• **TASK REQUIREMENTS**: Your job is to return every line in the data holding the string "pixel".

• **SUPPLIED MATERIAL**:
┄┄┄┄┄┄┄┄┄┄
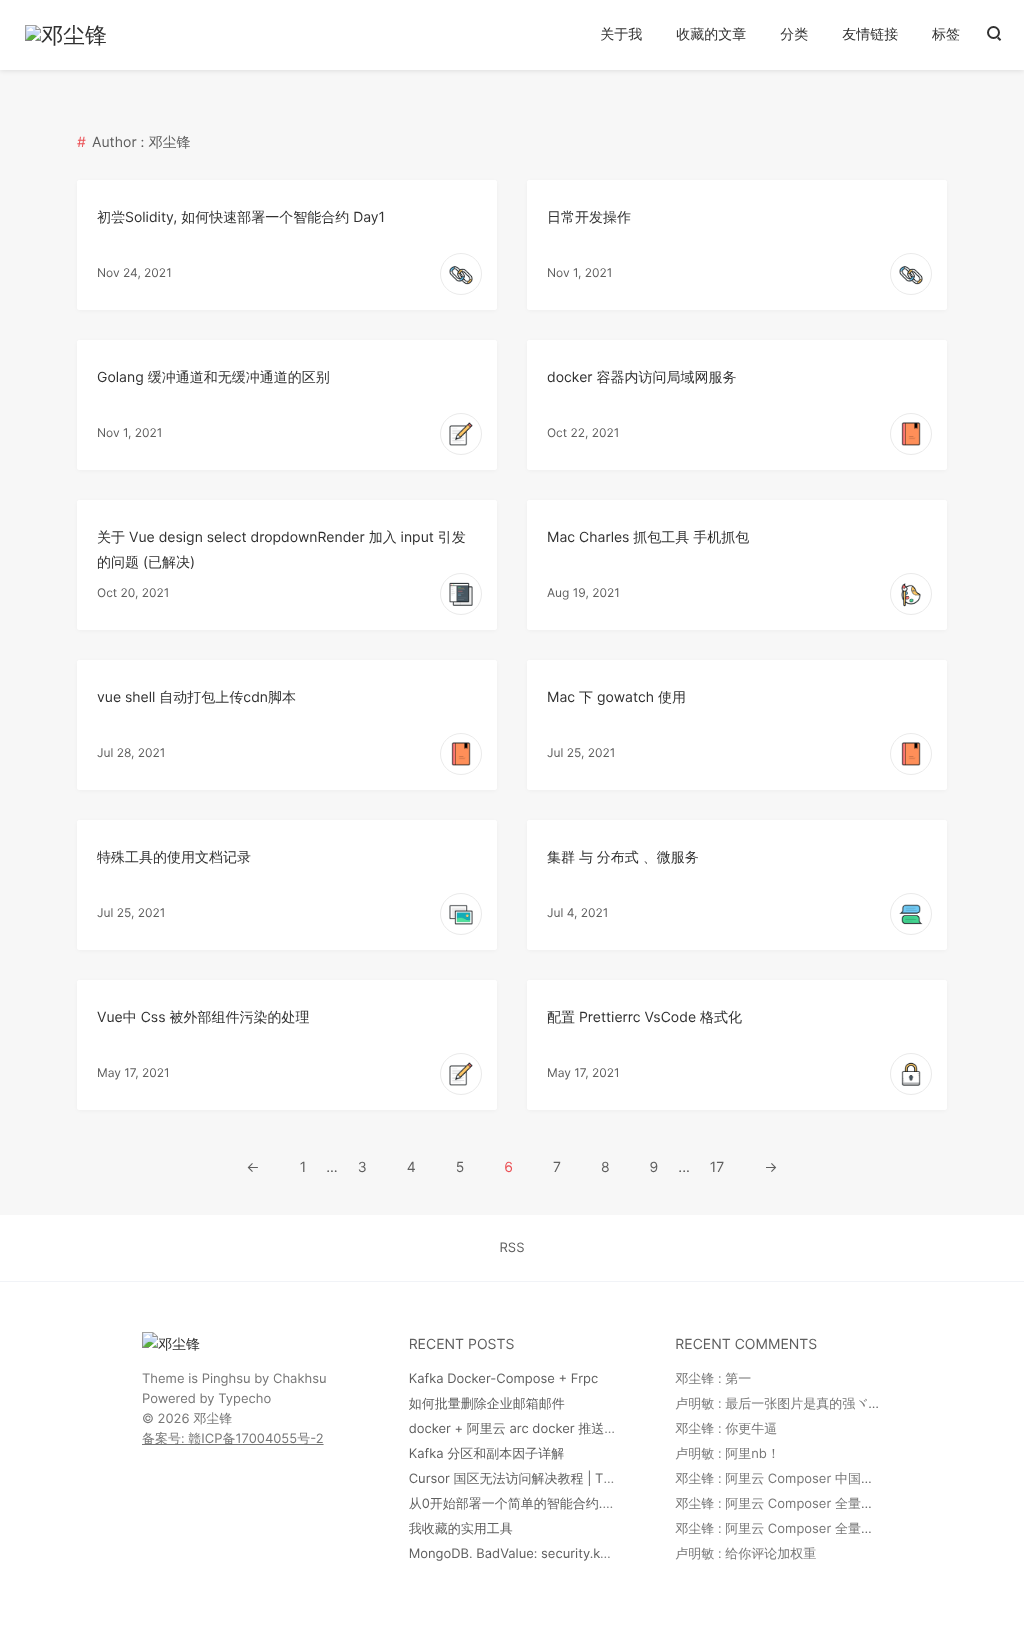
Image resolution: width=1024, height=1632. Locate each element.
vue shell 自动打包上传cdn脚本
┄┄┄┄┄┄┄┄┄┄
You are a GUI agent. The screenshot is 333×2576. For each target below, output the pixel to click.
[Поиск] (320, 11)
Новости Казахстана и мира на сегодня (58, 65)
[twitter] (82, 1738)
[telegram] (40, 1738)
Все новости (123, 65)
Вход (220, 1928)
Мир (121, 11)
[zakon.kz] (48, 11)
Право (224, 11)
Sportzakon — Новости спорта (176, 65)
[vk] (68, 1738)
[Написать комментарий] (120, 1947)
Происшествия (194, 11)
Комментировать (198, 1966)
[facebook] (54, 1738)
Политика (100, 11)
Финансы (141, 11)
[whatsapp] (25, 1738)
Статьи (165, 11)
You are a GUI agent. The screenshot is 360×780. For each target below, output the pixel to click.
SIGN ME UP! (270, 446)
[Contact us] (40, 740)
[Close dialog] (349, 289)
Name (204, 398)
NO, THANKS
┄┄┄┄┄┄┄┄┄┄
• **SOLUTION FOR THIS PROBLEM**:
You are a GUI agent. The screenshot is 333×2576. For each target below, output the pixel to click.
You are a GUI agent. The screenshot is 360×780. For each target below, output the pixel to click.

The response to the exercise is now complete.